Goal of the exercise: Quote the records word for word, from the line that contains "The width and" through the line that contains "tap(968, 195)", including both of those lines. Leave the pictures out of your answer.

::: Data section

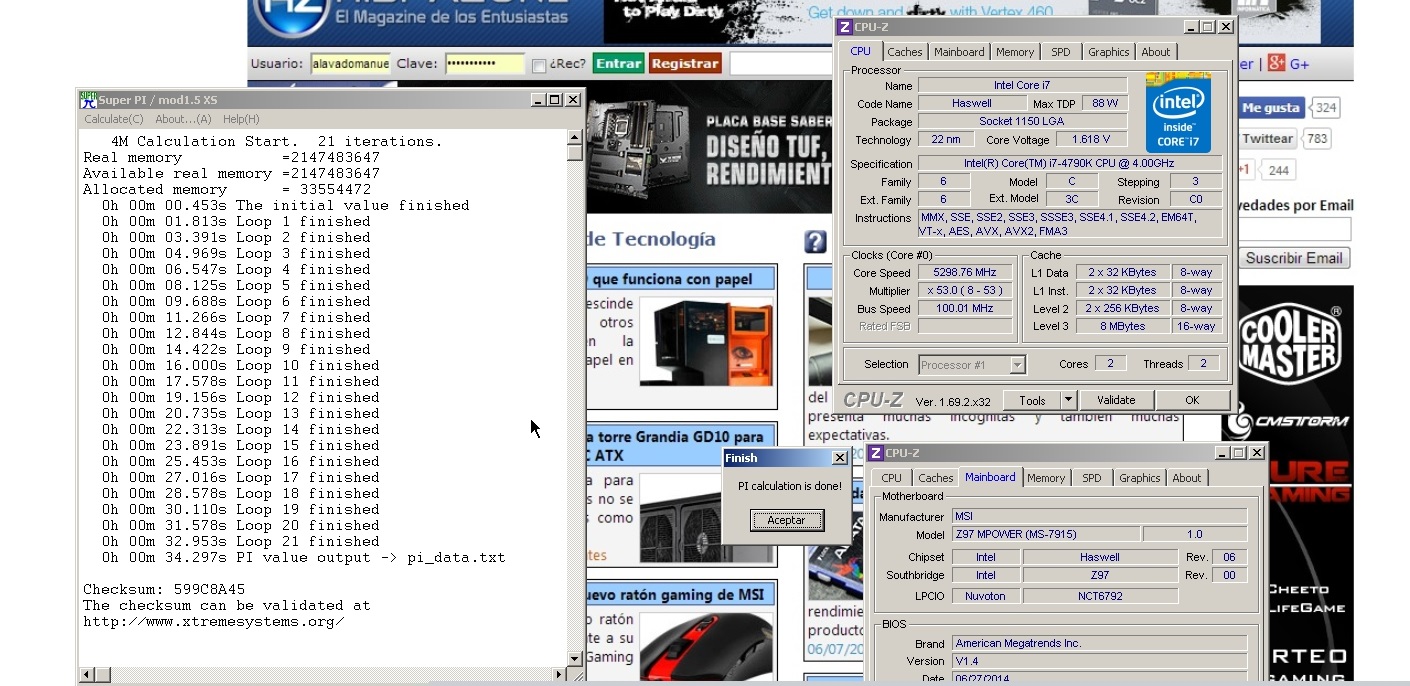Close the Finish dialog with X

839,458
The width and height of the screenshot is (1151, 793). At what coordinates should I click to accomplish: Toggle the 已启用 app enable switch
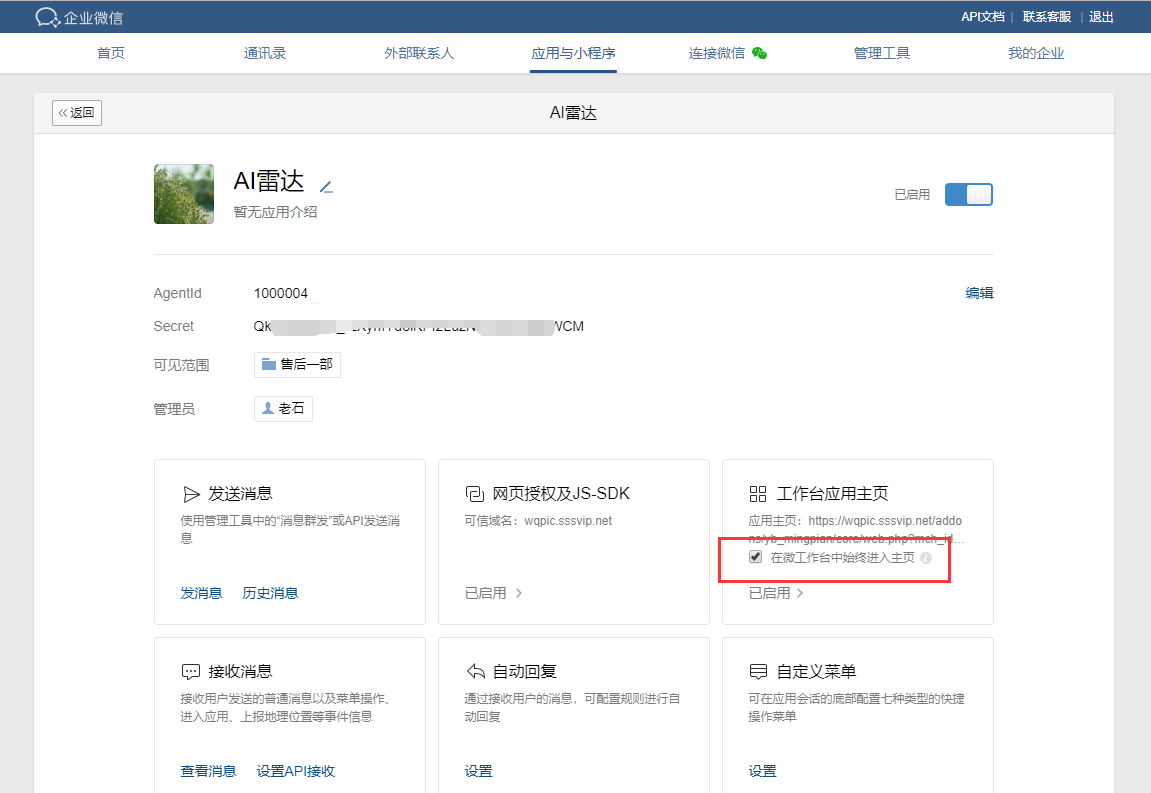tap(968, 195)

::::::
::: Data section

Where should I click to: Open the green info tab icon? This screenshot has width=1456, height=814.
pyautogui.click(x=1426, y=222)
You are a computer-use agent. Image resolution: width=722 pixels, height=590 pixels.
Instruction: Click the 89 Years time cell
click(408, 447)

::::::

Solution to this exercise:
The width and height of the screenshot is (1151, 793). At what coordinates should I click to accomplish: Toggle the 已启用 app enable switch
tap(968, 195)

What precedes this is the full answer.